Either way, someone has a Thanksgiving without me, and the world goes on despite the fact that I had to tell someone "no" in a bummer of a conversation. Anyone - family member or partner - who chooses to try guilt-tripping, tantrum-throwing, or other tactics to get me to spend a holiday with them immediately drops off my list, rather than making me more likely to find time for them. It can be tempting to think that you really ought to go to someone's house because they're the "most hurt" about it, but don't reward that kind of behavior. Decide where you want to go and then let people know what your plans are. It's not a negotiation.
When it comes to non-understanding family members, there are two possible problems. One is that you tell your mother that you'll be with Glavel's family for Thanksgiving, and she gets deeply wounded because !he's not even your real boyfriend" or somesuch nonsense. All she's done is make it easier on you to choose to spend a day in someone else's company. You have my permission to flounce off elsewhere without any more fuss. You don't need anyone's permission or understanding to do what you want for a holiday.
But if you want to bring multiple partners to a family gathering and worry that your family members will be bigoted or rude, that's something to take a bit more seriously. Talk with your partners beforehand about their concerns, how you'll present a united front, which family members are more likely to be nasty, who you have in your corner, and what the plan is for responding to inappropriate comments.

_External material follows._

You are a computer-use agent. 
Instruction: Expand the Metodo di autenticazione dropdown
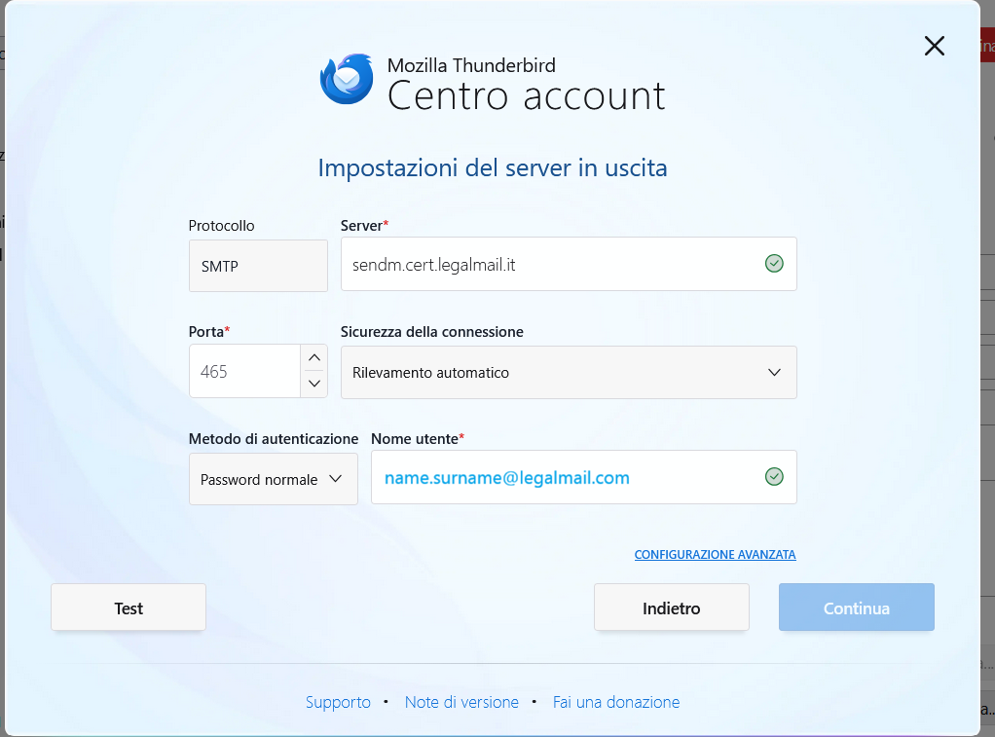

If you feel like a certain family gathering just won't be emotionally safe for someone, don't go, or at the very least don't make that person go.

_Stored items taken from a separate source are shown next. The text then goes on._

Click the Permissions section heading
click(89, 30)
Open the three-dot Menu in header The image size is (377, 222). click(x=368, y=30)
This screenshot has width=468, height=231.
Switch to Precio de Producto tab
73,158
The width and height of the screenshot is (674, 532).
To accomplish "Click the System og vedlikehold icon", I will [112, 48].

So maybe it works out for you and Jorston to go to your family's place for Thanksgiving and Glavel goes to his family's place. His family might be like "why didn't you bring your partner?" and Jorston's family might be like "but why can't you join us?" - but they will survive. They might sulk a bit, but they are adults and they will survive the crushing disappointment of an adult having other life obligations on Thanksgiving. Or, maybe all three of you go to your house for the dinner, and then all three of you pop over to Glavel's for some wine in the evening, and then go home. Or maybe you and Glavel will go to Glavel's house, then you'll leave early and swing by to say hi to Jorston's family.
There are infinite possibilities. All of them will make someone unhappy. But you do what you need to keep yourself happy. Make sure you see the family members who are important for you to see (both your own and your partners', if you are close to their families) and make sure you and your partners find some time without pestering aunts and insensitive grandmas to enjoy each other during the holiday season.